Fixation can do damage to your worship ministry.

How and where you put your trust shapes your ministry as a worship leader and as a pastor to your people. Let's look at some common fixations and how they can have negative repercussions.

Over the next week or so, we'll talk about a few of these fixations and how they can frustrate your worship if you're not careful.

HOOKS


What It Looks Like:
As worship leaders, we fixate on specific song "hooks." This could be a piano intro, a guitar lead, drum roll, vocal cue, etc. Since a lot of the records we listen to are (for the most part) live, it's very easy to imagine those powerful music cues in a live context like our weekly Sunday stage.

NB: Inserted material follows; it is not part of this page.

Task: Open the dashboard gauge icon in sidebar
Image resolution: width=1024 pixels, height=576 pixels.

What It Does: Nailing those hooks is really fun and most of them are the absolute best way to transition and build. The trouble starts when your team can't pull it off. Maybe your guitarist didn't get time to practice or your vocalist can't get the timing right. At that point, you've got to be wise. Certainly, you're going to work on it - hammer it out, try it again, loop the section until everybody gets it. Most of the time that works and it's how we grow as musicians. But sometimes it doesn't work and worship leaders who are fixated on that "thing" end up sacrificing valuable practice time and relational credit by pounding on their team to nail it.

What To Do: Nobody is telling you to avoid the hard stuff. But hold it loosely. Find the bigger, greater purpose of the song and use THAT to measure success rather than all the individual sections. I think the best plan is to have some sort of default time in your mind. If you know something's gonna' be a challenge, spend a few minutes before practice to make a fair estimate. ("If that acapella-to-full-band transition, doesn't happen, we'll spend no more than 10 minutes on hammering it out.") Having some sort of baseline for how you use your time can create some good boundaries for your rehearsal.

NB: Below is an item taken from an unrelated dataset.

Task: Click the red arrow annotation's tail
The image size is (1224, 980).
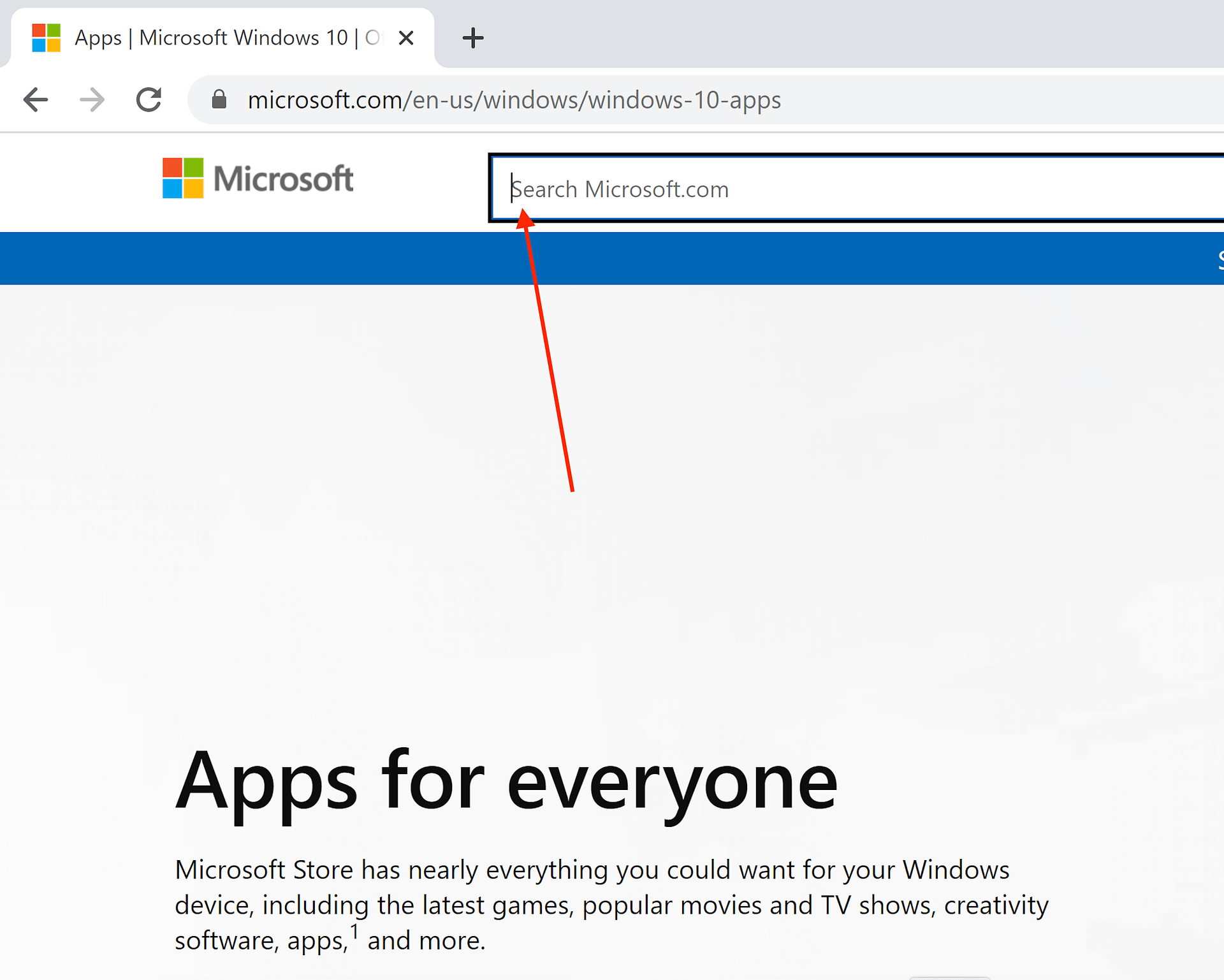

Worship music has been blessed with some creative writers...utilize their giftings but don't let it paralyze the job you're called to do week in and week out.

1 comments:

Grace Church said...

Todd,
This was a great post. We got caught on a hook trying to learn a song by Hillsong. Our process is the same - work about 10 minutes on the hook and have a plan B in the back pocket. What I've learned is that if the band is not getting the hook, it's possible that the Holy Spirit could be leading in the direction of doing something different. There's something else that He wants to say through the music and this is not the song He wants. I look forward to reading more.